(INSTRUCTIONS FOR THE TASK) Every line between the top of the data below and the line with "Image resolution: width=736", both ends included, must be retyped exactly.

+ + + + + + +

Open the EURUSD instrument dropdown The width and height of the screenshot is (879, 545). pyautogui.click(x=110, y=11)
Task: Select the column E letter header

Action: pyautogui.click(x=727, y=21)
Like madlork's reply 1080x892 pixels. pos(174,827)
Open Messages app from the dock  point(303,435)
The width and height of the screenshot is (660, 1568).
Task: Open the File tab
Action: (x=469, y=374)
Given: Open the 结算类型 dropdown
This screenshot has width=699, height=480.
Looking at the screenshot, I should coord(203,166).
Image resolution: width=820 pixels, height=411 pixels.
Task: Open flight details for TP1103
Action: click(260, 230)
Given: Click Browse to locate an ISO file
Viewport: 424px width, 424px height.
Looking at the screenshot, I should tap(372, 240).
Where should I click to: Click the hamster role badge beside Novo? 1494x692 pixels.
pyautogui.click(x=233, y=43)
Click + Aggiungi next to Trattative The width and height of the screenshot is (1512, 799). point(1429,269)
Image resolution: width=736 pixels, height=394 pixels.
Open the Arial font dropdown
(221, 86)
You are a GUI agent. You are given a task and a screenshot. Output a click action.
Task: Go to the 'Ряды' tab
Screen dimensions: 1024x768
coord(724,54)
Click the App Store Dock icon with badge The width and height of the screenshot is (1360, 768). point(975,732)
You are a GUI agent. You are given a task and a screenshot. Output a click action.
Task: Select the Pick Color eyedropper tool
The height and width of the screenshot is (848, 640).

+ + + + + + +

(SOLUTION FOR THIS EXERCISE)
Open the EURUSD instrument dropdown The width and height of the screenshot is (879, 545). pyautogui.click(x=110, y=11)
Task: Select the column E letter header

Action: pyautogui.click(x=727, y=21)
Like madlork's reply 1080x892 pixels. pos(174,827)
Open Messages app from the dock  point(303,435)
The width and height of the screenshot is (660, 1568).
Task: Open the File tab
Action: (x=469, y=374)
Given: Open the 结算类型 dropdown
This screenshot has width=699, height=480.
Looking at the screenshot, I should coord(203,166).
Image resolution: width=820 pixels, height=411 pixels.
Task: Open flight details for TP1103
Action: click(260, 230)
Given: Click Browse to locate an ISO file
Viewport: 424px width, 424px height.
Looking at the screenshot, I should tap(372, 240).
Where should I click to: Click the hamster role badge beside Novo? 1494x692 pixels.
pyautogui.click(x=233, y=43)
Click + Aggiungi next to Trattative The width and height of the screenshot is (1512, 799). point(1429,269)
Image resolution: width=736 pixels, height=394 pixels.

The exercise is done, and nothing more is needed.